Sixty-three wildfires broke out in Greece within 24 hours, the fire service said Monday. The agency added that it sent out more than 100 evacuation messages for the broad area since Monday, amid windy, dry conditions as Southern European temperatures hit 40 degrees Celsius (104 Fahrenheit).
On Tuesday, the Ministry for Climate Crisis and Civil Protection issued a “very high fire risk” alert for several areas.
Authorities have been evacuating affected villages as the wildfires spread. Flames threatened to engulf a hospital in Alexandroupolis, prompting officials to evacuate all of its patients — including newborns and those in intensive care units — onto a ferry that became a makeshift hospital on Tuesday, Reuters reported.
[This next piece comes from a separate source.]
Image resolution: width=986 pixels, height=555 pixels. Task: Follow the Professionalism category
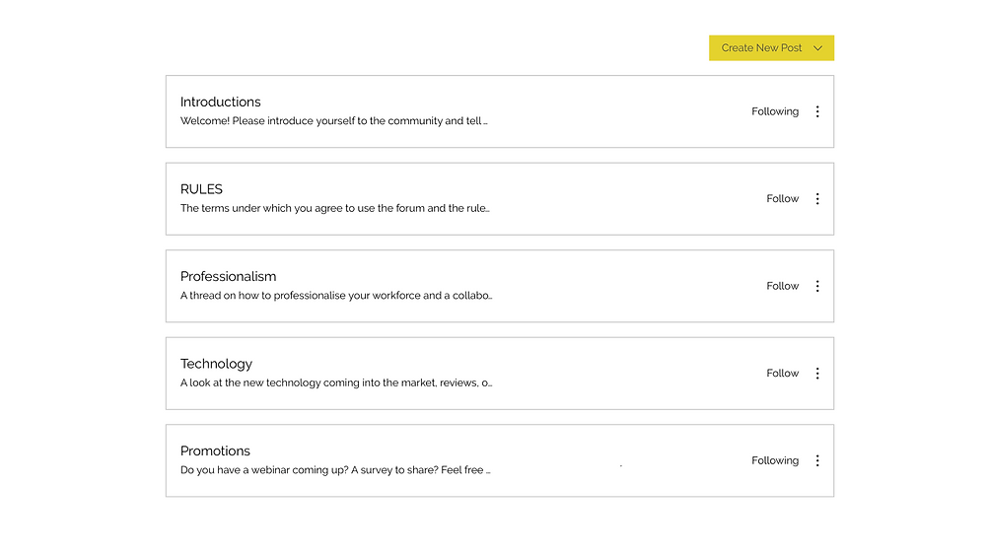(x=782, y=286)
Nuns from a monastery were also evacuated, local media reported.
Satellite images recorded massive plumes of smoke streaming from the affected areas.
Theodore Giannaros, a fire meteorologist and associate researcher at the National Observatory of Athens, called the 18 deaths a “true tragedy.” Nearly 99,000 acres have been burned in the past three days.
“These facts clearly stress … that we need to change our whole approach for managing wildfires in Greece,” he said, calling for an integrated and interdisciplinary fire management approach and better collaboration between authorities and the scientific community.
Fire officials and researchers have raised alarm bells at the region’s lack of preparedness for wildfires — which are increasing in intensity, length and geographic breadth alongside summer heat waves.
The E.U. mobilized more resources Tuesday to help Greece’s firefighting battle. In the last two days, the E.U. has deployed seven airplanes, one helicopter, 114 firefighters and 19 vehicles, the E.U. commission said in a statement.
Greece is seeing “an unprecedented scale of wildfire devastation this summer,” European Commissioner for Crisis Management Janez Lenarcic, said in a statement Tuesday.